Degree of composition of highly nonlinear functions and applications to higher order differential cryptanalysis.

*(English)*Zbl 1056.94512
Knudsen, Lars (ed.), Advances in cryptology - EUROCRYPT 2002. 21st international conference on the theory and applications of cryptographic techniques, Amsterdam, the Netherlands, April 28 – May 2, 2002. Proceedings. Berlin: Springer (ISBN 3-540-43553-0). Lect. Notes Comput. Sci. 2332, 518-533 (2002).

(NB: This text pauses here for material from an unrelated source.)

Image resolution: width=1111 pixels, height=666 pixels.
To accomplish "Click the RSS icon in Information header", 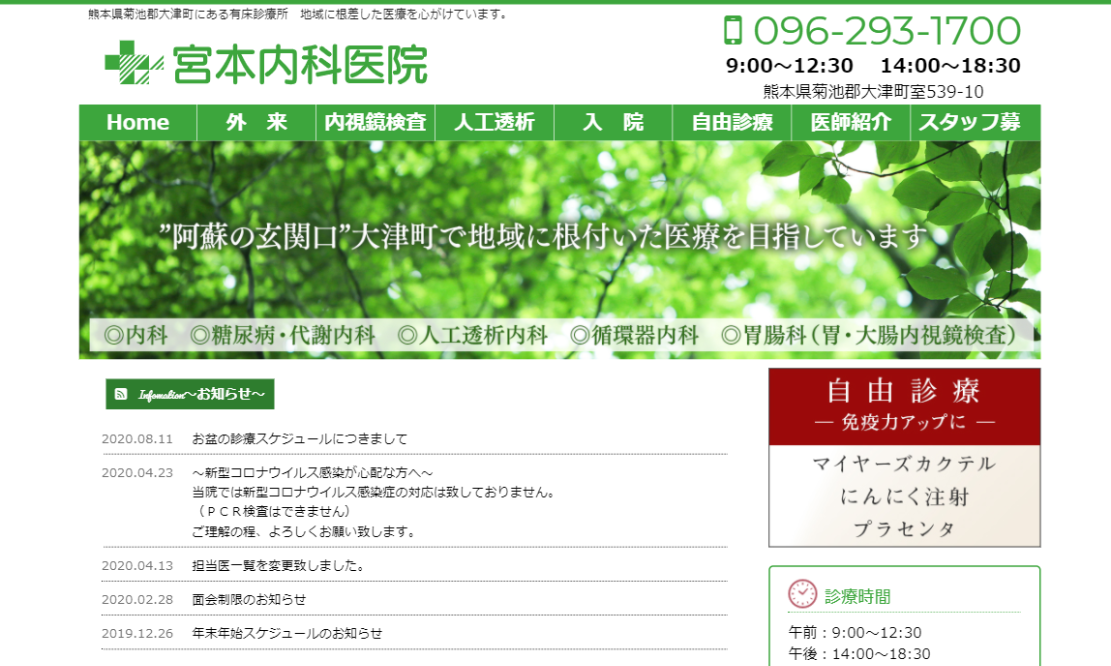I will (121, 394).
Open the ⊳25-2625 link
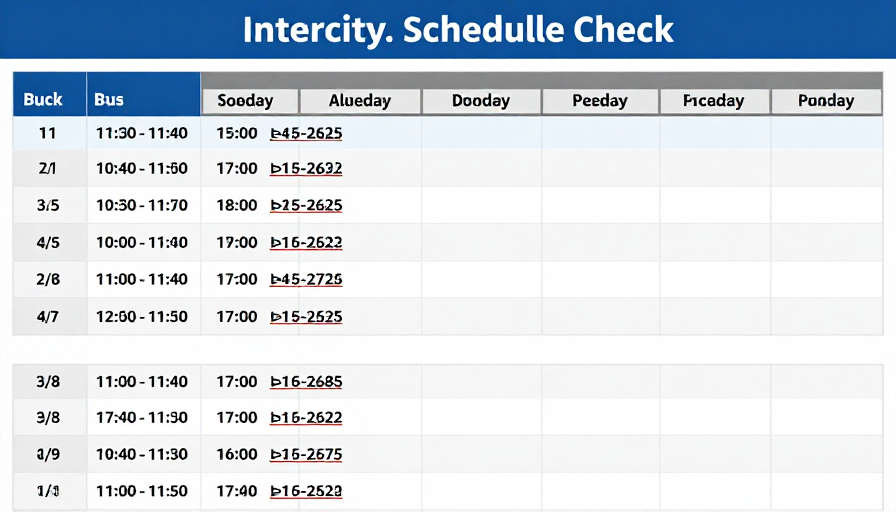 pyautogui.click(x=306, y=205)
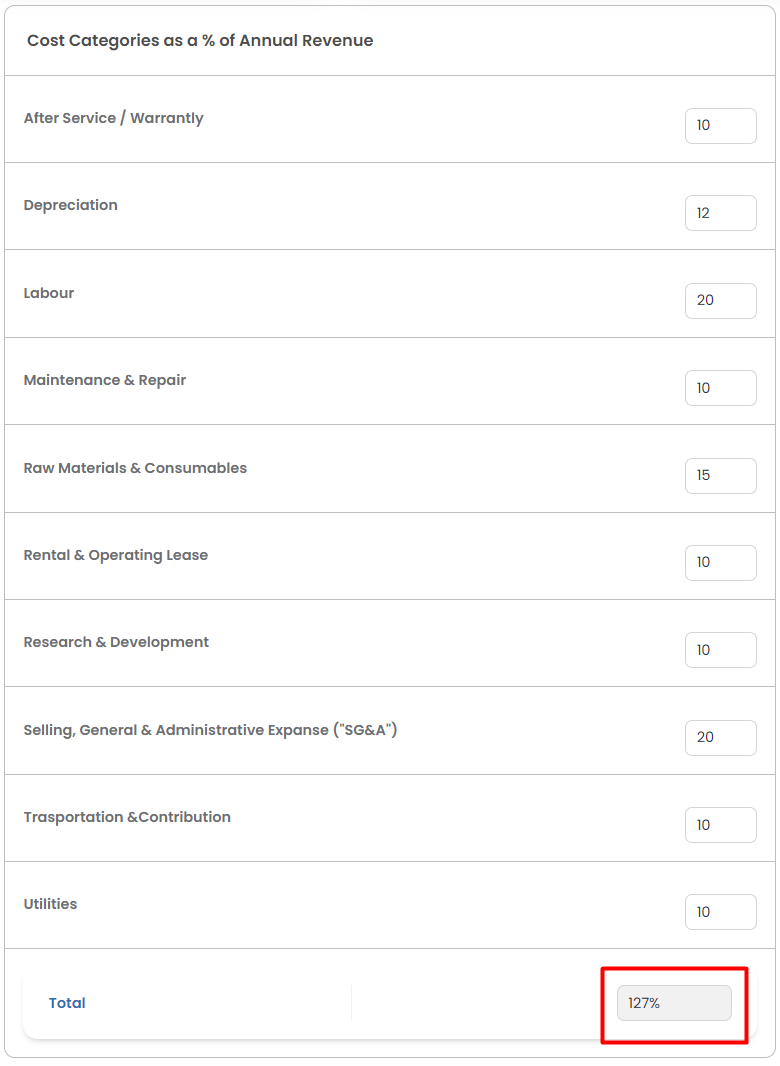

Summary: To improve the security of iterated block ciphers, the resistance against linear cryptanalysis has been formulated in terms of provable security, which suggests the use of highly nonlinear functions as round functions. Here, we show that some properties of such functions enable one to find a new upper bound for the degree of the product of its Boolean components. Such an improvement holds when all values occurring in the Walsh spectrum of the round function are divisible by a high power of 2. This result leads to a higher order differential attack on any 5-round Feistel ciphers using an almost bent substitution function. We also show that the use of such a function is precisely the origin of the weakness of a reduced version of MISTY1 reported by H. Tanaka, K. Hisamatsu, and T. Kaneko [Lect. Notes Comput. Sci. 1719, 221–230 (1999; Zbl 0979.94042)] and by S. Babbage and L. Frisch [Lect. Notes Comput. Sci. 2015, 22–36 (2001; Zbl 0977.94020)].

For the entire collection see [Zbl 0984.00084].

For the entire collection see [Zbl 0984.00084].